### WHAT TO WORK ON
Write the next part of the forum thread below about the RC car racing series, starting right after its final sentence.
### SELECTED PASSAGE ###
We have a rule of 8 car MAX for mains or qualifer....on the condition that the number of cars works out so every main has 8 cars in it. If there is only 10 cars for a given class we will run all 10 in the main. If the class breaks down that there will be 3 mains of 8 cars and 1 heat of 2 cars then we will add 10 to the A-main so the numbers equal out..its all about getting the most cars in each main...8 is the max but we can adjust it so there isnt a smaller number of cars running on its own. The reason we go with 8 cars is because not all tracks can support 10 cars running on them at the same time. Some of the tracks we race on in the series 8 cars is too many but we feel from past 6 years of running this series that 8 cars is a good number for all the tracks. I hope you can see our reasons for going with 8 cars as rule.


----------



## Miller Time (Sep 24, 2006)

How about the corrected Points with the ommited drivers who missed the mains.


----------



## TrickyOne (Nov 12, 2002)

Miller Time said:


> How about the corrected Points with the ommited drivers who missed the mains.


Working on it I have been a little under the weather and will get them posted later tonight....:thumbsup:


----------



## TrickyOne (Nov 12, 2002)

*Updated points....*

Here are the updated points....If you still dont see your name for the last round let me know and I will look into it. I think I have everyone this time but you never know.....

Its only a couple weeks away until the next round in Ft Wayne I hope to see you guys out there again. Dale and crew put on a nice race and have a great track for us to race on. The house class will be Short Course Trucks....so bring out your trucks if you have one. We will have the SCT's on the track for their own practice time every hour they will have 10-15 minutes of practice during open practice.


----------



## racer357 (Feb 24, 2010)

It is a spec slash class, not open SCT so everyone keep that in mind...


----------



## TrickyOne (Nov 12, 2002)

Saturday....Round 3....Ft. Wayne, IN at Summit RC....should be a great race.


----------



## TrickyOne (Nov 12, 2002)

*Later Start time for Round 3 in Ft Wayne @ Summit RC*

Hey Guys.....with the forcast for some Snow tomorrow night into Saturday we are going to bump back the qualifying start time to 12:30pm....and maybe shorten up the day if the snow is really bad to get everyone out at a reasonable hour to head back home. I know they are saying that we might get 3in to 6in tomorrow night into satuday and with this race just south of the big blue snow machine it could be more in Indianna I just want to make sure everyone has a chance to get there safe and not feel rushed.


Any questions feel free to ask.....but the race will still go on we will just adjust the schedule as needed.

Thanks


----------



## TrickyOne (Nov 12, 2002)

Thanks to everyone that made the trip out to FT Wayne....we had 75 total entries...not to bad for all the weather issues. I will have updated points tomorrow.

Also Thanks to Dale and everyone at Summit it was another great race with some really great racing....now the Holiday break and then we will be back at it in Jan up in Oshkosh, WI for round 4.


----------



## racer357 (Feb 24, 2010)

The weather wasn't the only factor that created the low turnout....
### DATA SECTION ###
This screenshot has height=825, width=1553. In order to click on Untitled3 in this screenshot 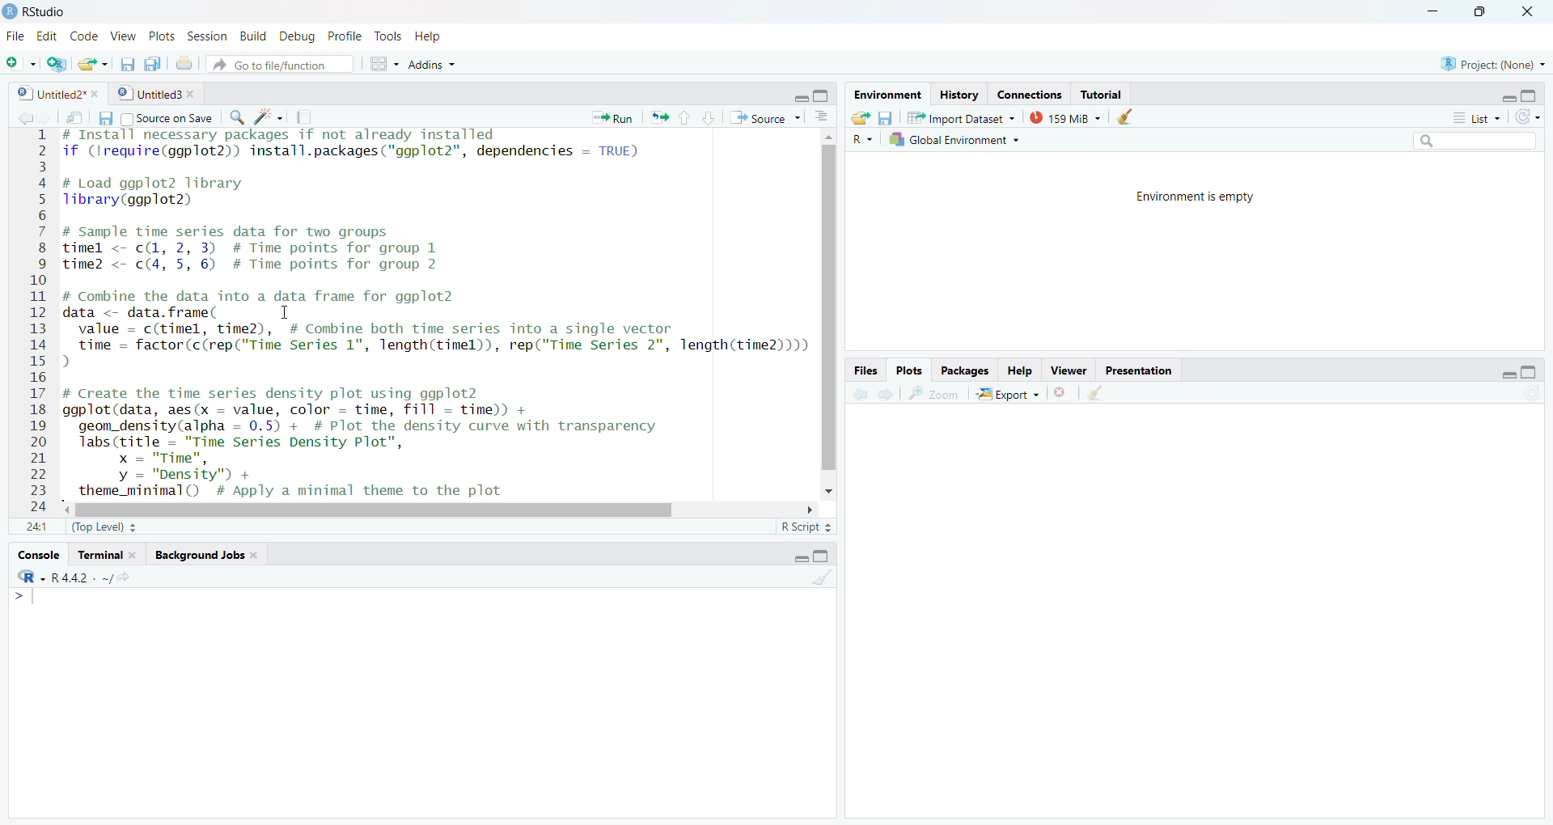, I will do `click(155, 92)`.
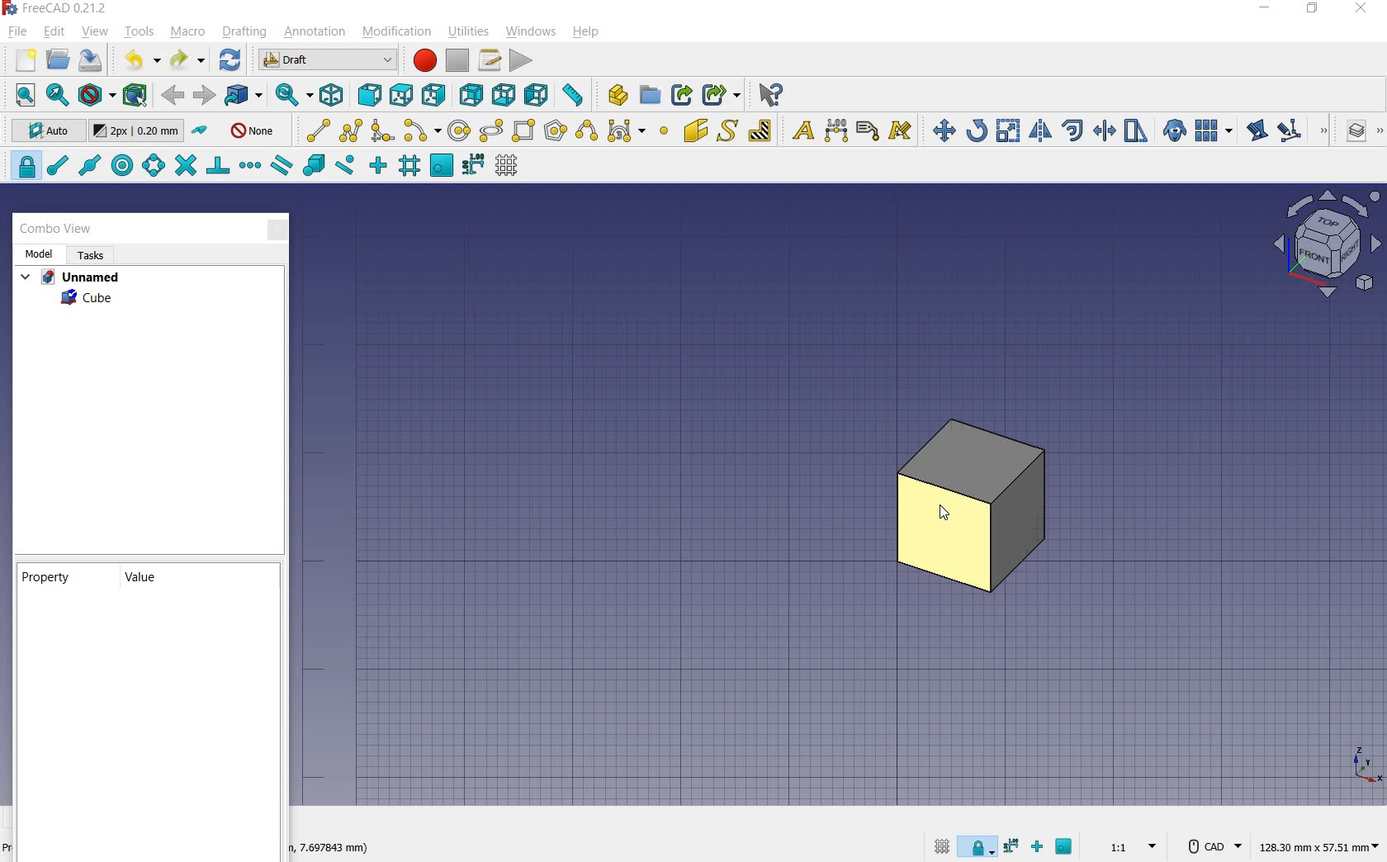 Image resolution: width=1387 pixels, height=862 pixels. Describe the element at coordinates (252, 132) in the screenshot. I see `autogroup off` at that location.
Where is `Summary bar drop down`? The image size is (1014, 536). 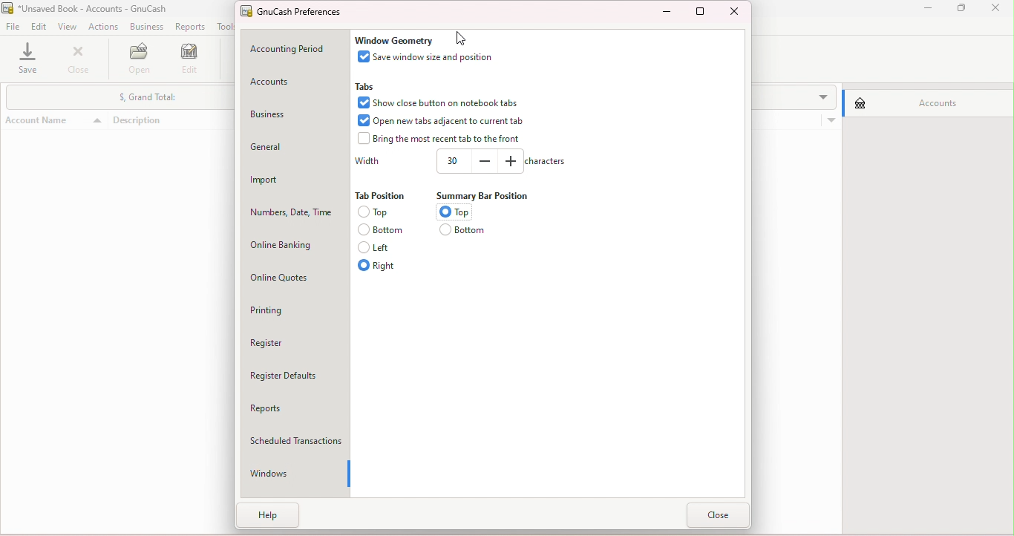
###
### WRITTEN ANSWER
----------



## trerc (Jul 20, 2008)

racer357 said:


> The weather wasn't the only factor the created the low turnout....



Ouch...


----------



## cwoods34 (Oct 14, 2008)

Damn you Bill Snydor!


----------



## wallyworld (Oct 10, 2002)

Thanks for the great turnout and everyone braving the weather. The Hurricane racers are a great group of guys and really helped make the day go well. We'll be looking forward to hosting next years race again and with our own on-road group really growing at a fast rate next year should be even better! :thumbsup:


----------



## hacker3 (Nov 16, 2006)

sombody seems to have a bad attitude.

come on this is the place let it loose tell us how you feel.....the mike is yours 

wait ill get some popcorn.....

_Tracey


----------



## BSydor (Apr 20, 2004)

cwoods34 said:


> Damn you Bill Snydor!


Your welcome....:wave:

Bill Sydor


----------



## cwoods34 (Oct 14, 2008)

*Sydor, sorry about that :hat: 

There was a "Snyder" right above your name on one of the sheets, so the two kinda melted together :drunk:


----------



## BSydor (Apr 20, 2004)

cwoods34 said:


> *Sydor, sorry about that :hat:
> 
> There was a "Snyder" right above your name on one of the sheets, so the two kinda melted together :drunk:


Well actually (not your fault) I tried to get it corrected- and kept getting it misspelled, but hey no worries- I have been called worse.. 

Wow I'm running up my post count


----------



## TrickyOne (Nov 12, 2002)

*Points after 3 rounds w/ 1 drop*

Here are the points so far after 3 rounds...I added in 1 drop for the ones that have made it to all 3 rounds so far.

I hope everyone has a good holiday and I we will get back at it Jan 22nd up in Oshkosh, WI for Round 4.

Thanks
Kevin


----------



## cwoods34 (Oct 14, 2008)

Arg, stuck between a rock and Kevin Kane. Hope I can hold him off in race 5! :hat:


----------



## TrickyOne (Nov 12, 2002)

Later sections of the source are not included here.